We apologise for the inconvenience and can confirm that we are already in the process of improving our availability zone coverage such that a lower percentage of requests fail due to these types of upstream issues. We expect to be operating on an additional availability zone in the very near future. We will also investigate options to better relocate affected traffic if one of our operating availability zones is degraded like this in future.

Posted Apr 02, 2021 - 08:06 UTC

Resolved
The incident affecting DNS resolution in use1-az4 has been resolved upstream by AWS.
Posted Apr 02, 2021 - 07:46 UTC
Update
We are continuing to monitor for any further issues.

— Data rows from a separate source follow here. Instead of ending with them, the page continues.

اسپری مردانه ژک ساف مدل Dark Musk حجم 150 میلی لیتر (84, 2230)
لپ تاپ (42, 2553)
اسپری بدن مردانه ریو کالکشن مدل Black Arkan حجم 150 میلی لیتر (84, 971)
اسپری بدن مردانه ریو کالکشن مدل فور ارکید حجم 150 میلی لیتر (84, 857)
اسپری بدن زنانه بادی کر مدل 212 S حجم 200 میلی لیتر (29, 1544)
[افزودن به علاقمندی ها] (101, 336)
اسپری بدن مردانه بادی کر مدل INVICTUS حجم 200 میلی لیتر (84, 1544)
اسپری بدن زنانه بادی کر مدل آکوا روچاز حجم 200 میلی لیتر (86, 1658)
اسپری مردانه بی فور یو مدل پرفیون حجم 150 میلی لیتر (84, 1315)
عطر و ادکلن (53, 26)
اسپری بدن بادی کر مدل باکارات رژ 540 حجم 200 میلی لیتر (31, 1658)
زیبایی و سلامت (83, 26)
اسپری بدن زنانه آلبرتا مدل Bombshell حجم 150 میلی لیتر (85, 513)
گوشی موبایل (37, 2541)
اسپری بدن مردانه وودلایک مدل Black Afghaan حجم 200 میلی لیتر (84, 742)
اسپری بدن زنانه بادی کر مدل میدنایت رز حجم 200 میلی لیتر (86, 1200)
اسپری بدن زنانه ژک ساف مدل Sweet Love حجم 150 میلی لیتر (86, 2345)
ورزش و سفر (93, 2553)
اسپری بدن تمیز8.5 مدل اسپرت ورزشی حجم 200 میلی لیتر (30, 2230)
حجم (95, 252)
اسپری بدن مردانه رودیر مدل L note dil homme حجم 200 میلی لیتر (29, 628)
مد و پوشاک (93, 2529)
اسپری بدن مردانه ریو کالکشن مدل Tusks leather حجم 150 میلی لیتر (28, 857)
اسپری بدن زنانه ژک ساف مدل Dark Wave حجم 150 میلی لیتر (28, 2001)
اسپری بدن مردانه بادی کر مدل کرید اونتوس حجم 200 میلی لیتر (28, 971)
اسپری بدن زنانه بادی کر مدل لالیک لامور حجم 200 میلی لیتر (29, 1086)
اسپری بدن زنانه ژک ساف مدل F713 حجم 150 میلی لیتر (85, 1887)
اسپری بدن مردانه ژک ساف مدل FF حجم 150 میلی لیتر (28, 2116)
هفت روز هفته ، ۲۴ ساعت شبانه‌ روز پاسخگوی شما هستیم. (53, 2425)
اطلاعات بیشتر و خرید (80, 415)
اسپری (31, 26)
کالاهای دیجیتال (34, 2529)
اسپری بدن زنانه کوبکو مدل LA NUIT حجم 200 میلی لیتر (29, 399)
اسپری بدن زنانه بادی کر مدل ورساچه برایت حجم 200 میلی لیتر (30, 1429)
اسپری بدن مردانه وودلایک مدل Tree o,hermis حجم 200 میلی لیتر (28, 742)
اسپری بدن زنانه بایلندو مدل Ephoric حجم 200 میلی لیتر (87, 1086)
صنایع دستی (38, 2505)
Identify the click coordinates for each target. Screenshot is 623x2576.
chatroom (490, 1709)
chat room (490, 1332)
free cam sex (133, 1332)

Posted Apr 02, 2021 - 07:44 UTC
Monitoring
The issue affecting us-east-1d / use1-az4 appears to be resolved for our outgoing requests and customers are reporting that DNS resolution is now working properly to the affected agent API endpoints. We will continue to monitor the situation as AWS resolves the issue https://status.aws.amazon.com
Posted Apr 02, 2021 - 07:04 UTC
Identified
The issue has been identified as an upstream issue. AWS is currently investigating route53 DNS query failures in the N. Virginia region: https://status.aws.amazon.com – We are continuing to investigate ways to mitigate this issue on our end.
Posted Apr 02, 2021 - 06:46 UTC
Update
We’re seeing name resolution errors when delivering service notifications to some customer endpoints, and some customers have reported errors resolving Buildkite endpoints and so agent operations may be degraded. We are still confirming the source of these NS issues.
Posted Apr 02, 2021 - 05:37 UTC
Investigating
We're currently investigating customer reported issues with dispatching jobs for pipelines.
Posted Apr 02, 2021 - 05:20 UTC
This incident affected: Notifications (Github Commit Status Notifications, Email Notifications, Slack Notifications, Hipchat Notifications, Webhook Notifications) and Agent API, Job Queue.